(DATA SECTION)
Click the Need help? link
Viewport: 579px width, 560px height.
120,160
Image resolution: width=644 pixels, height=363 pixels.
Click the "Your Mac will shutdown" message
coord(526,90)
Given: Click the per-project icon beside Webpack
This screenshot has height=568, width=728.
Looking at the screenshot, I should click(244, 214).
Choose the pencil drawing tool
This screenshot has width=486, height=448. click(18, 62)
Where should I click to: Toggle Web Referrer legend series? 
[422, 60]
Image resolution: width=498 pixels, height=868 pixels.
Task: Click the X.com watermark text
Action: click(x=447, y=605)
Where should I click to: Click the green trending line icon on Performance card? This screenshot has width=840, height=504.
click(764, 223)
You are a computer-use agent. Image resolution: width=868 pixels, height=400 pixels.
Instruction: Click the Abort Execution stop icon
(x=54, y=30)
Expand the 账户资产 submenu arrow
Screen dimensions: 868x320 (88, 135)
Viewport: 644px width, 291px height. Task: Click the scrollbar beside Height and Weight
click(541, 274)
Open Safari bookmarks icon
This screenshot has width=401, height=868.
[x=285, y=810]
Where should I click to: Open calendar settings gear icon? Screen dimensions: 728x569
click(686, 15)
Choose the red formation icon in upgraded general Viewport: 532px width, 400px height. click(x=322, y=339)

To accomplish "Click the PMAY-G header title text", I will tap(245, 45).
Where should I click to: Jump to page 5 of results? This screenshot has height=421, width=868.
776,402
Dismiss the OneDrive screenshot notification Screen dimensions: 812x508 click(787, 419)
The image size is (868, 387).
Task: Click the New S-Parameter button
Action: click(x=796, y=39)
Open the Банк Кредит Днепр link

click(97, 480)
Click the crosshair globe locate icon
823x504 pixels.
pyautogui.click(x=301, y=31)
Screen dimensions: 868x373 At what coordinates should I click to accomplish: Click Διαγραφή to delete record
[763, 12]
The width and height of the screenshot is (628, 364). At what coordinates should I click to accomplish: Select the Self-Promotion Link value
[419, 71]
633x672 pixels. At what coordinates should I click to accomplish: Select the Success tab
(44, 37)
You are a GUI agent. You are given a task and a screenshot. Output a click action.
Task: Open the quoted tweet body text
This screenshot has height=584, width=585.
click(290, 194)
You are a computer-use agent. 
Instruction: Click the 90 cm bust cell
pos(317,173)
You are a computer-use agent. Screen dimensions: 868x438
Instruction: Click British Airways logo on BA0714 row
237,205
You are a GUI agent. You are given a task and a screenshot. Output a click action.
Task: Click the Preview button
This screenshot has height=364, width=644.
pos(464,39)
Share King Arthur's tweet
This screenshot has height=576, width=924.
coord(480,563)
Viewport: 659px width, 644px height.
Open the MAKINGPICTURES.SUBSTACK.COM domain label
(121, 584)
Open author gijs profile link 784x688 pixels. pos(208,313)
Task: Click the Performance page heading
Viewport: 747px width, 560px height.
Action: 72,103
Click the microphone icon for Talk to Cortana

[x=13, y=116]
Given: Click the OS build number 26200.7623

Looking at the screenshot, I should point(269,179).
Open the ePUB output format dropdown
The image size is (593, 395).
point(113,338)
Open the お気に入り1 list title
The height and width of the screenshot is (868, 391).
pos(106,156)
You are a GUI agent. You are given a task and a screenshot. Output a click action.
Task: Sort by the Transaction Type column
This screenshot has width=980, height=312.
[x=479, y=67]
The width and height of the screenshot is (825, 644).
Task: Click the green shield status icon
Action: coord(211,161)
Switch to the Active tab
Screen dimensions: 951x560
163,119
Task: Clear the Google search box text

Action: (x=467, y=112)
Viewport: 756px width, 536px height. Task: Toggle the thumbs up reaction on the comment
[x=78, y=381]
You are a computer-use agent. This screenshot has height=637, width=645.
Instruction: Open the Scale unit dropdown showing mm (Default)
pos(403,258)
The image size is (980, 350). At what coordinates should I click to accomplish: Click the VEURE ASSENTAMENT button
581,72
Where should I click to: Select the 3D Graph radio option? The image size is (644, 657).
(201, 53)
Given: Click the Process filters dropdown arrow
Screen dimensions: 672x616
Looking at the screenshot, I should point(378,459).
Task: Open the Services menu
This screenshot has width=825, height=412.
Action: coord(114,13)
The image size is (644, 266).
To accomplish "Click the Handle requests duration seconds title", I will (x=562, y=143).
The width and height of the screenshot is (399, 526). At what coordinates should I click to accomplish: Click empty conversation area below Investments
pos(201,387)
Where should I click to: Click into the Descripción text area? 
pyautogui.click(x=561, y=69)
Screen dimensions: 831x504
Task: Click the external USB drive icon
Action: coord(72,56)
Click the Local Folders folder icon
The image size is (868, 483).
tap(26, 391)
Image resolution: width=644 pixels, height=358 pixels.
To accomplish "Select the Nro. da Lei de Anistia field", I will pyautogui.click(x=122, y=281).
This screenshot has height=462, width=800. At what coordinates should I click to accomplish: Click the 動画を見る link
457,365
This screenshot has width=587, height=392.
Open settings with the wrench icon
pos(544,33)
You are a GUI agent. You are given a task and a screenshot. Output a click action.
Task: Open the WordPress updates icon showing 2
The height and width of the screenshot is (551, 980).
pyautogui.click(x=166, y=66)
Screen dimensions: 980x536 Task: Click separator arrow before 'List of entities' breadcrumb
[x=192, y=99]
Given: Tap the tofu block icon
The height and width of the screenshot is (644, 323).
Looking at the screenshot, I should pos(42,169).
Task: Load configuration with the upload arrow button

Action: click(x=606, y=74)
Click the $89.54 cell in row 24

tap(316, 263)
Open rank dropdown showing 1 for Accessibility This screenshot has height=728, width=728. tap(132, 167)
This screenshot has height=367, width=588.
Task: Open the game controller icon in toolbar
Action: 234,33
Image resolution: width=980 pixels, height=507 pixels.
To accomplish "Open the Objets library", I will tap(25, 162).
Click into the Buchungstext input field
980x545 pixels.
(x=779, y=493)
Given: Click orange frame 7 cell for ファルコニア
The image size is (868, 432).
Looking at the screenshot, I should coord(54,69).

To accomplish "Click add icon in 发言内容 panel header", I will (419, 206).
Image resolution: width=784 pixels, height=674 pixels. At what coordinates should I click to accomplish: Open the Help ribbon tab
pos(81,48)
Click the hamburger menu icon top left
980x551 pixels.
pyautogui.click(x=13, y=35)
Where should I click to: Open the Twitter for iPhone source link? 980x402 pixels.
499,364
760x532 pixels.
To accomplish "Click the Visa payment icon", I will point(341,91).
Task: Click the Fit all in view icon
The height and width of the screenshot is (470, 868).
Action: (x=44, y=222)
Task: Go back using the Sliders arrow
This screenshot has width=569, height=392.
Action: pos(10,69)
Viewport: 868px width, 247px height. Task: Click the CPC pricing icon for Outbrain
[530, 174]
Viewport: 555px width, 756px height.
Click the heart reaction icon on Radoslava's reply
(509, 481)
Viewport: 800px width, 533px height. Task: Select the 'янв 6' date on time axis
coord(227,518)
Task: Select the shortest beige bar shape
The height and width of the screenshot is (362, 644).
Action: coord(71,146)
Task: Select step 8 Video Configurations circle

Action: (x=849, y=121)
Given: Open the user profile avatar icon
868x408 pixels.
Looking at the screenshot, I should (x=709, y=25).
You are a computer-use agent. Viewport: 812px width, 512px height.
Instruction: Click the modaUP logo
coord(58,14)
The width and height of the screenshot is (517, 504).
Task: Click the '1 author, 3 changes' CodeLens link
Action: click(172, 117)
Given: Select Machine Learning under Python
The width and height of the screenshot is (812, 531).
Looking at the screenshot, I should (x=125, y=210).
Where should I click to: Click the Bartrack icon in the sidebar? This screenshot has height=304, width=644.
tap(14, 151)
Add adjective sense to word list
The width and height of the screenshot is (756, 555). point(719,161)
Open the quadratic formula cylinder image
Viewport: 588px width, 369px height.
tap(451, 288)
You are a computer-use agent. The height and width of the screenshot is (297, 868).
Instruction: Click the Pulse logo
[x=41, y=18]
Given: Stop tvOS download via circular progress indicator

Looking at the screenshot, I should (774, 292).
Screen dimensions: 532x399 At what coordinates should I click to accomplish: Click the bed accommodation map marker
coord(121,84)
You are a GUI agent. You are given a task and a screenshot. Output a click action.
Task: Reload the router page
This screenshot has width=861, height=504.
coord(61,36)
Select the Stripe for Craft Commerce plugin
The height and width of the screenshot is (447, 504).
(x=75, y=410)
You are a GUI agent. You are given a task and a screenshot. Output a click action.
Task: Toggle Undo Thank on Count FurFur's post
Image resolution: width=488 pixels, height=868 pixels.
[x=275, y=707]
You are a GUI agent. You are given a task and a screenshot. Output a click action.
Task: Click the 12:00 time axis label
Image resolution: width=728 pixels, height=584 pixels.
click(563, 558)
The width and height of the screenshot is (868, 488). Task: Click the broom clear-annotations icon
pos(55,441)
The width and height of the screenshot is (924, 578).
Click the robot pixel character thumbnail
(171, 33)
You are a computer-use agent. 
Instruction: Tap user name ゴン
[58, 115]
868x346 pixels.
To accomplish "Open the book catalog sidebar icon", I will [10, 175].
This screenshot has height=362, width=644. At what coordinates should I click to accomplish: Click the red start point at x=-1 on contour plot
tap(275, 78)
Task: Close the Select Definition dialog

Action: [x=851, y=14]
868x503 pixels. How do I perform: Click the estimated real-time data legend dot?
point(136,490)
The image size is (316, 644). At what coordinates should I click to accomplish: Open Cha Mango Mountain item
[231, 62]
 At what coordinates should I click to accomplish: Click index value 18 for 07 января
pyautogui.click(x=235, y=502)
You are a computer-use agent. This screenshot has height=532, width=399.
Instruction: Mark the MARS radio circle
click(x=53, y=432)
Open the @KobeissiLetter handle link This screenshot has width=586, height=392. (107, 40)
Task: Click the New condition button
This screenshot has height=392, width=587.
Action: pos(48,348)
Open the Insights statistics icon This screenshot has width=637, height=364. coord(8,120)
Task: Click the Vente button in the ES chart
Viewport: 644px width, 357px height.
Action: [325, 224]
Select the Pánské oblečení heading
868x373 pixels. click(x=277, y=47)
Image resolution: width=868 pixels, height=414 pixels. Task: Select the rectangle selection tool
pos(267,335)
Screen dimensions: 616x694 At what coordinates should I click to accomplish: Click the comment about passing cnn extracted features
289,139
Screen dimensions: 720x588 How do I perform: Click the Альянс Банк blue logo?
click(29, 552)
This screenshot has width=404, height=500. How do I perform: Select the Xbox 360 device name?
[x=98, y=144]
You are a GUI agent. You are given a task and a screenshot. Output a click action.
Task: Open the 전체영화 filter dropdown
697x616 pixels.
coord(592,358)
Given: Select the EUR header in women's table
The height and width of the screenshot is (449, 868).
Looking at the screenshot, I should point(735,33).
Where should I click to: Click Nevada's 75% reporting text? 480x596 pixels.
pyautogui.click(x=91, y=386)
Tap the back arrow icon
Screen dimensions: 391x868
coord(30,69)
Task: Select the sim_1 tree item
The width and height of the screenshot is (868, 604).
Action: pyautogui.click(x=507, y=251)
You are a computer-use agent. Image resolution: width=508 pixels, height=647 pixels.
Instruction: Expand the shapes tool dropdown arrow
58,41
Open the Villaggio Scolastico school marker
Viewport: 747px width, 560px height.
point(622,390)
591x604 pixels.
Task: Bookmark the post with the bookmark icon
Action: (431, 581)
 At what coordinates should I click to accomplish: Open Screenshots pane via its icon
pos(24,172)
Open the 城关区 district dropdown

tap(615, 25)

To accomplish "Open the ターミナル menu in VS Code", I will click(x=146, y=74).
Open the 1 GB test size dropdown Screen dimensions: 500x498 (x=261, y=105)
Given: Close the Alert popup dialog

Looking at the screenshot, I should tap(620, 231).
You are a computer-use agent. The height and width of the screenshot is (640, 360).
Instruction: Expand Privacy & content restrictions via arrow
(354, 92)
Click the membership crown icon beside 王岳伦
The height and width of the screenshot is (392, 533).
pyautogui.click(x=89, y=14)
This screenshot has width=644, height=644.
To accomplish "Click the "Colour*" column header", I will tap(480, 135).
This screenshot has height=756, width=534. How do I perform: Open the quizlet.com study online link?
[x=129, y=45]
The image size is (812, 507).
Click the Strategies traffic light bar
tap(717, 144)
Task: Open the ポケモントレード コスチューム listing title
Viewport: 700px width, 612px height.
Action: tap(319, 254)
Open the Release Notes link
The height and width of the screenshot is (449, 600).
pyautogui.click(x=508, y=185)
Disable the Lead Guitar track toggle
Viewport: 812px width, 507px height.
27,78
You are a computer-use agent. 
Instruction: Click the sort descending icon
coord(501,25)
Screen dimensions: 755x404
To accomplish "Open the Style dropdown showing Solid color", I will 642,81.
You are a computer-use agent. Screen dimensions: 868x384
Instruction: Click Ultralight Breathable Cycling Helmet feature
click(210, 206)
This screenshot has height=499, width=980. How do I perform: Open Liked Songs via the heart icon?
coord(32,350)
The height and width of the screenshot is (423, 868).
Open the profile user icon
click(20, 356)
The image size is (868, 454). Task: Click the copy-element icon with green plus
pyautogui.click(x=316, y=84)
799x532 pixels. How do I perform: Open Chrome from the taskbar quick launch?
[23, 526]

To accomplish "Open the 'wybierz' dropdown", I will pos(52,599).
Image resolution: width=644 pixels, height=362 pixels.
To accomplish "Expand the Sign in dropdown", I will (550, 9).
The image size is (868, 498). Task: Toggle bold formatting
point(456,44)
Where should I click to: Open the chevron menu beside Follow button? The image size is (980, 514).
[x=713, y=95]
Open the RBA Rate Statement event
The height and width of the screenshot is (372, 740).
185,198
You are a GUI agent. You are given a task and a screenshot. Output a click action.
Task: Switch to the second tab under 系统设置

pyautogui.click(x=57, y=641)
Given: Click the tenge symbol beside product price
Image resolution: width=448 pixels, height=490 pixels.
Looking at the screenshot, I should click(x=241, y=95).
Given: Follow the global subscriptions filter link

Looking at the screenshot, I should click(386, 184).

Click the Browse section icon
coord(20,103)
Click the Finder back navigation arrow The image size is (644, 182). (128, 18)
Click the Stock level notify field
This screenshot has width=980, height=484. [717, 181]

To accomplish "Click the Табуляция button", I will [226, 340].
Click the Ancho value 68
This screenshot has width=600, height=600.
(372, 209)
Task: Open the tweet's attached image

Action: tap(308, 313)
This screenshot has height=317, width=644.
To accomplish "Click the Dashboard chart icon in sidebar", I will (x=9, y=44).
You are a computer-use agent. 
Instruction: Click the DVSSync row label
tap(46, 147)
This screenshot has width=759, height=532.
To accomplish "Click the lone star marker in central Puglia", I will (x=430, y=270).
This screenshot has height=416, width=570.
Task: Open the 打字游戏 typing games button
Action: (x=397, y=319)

(WHAT YOU WILL DO)
Look through the data and gather every line with the string "header" in it.

(ANSWER TO THE PROBLEM)
To accomplish "Click the PMAY-G header title text", I will tap(245, 45).
To accomplish "Click add icon in 发言内容 panel header", I will (419, 206).
Given: Select the EUR header in women's table
To accomplish "Click the "Colour*" column header", I will tap(480, 135).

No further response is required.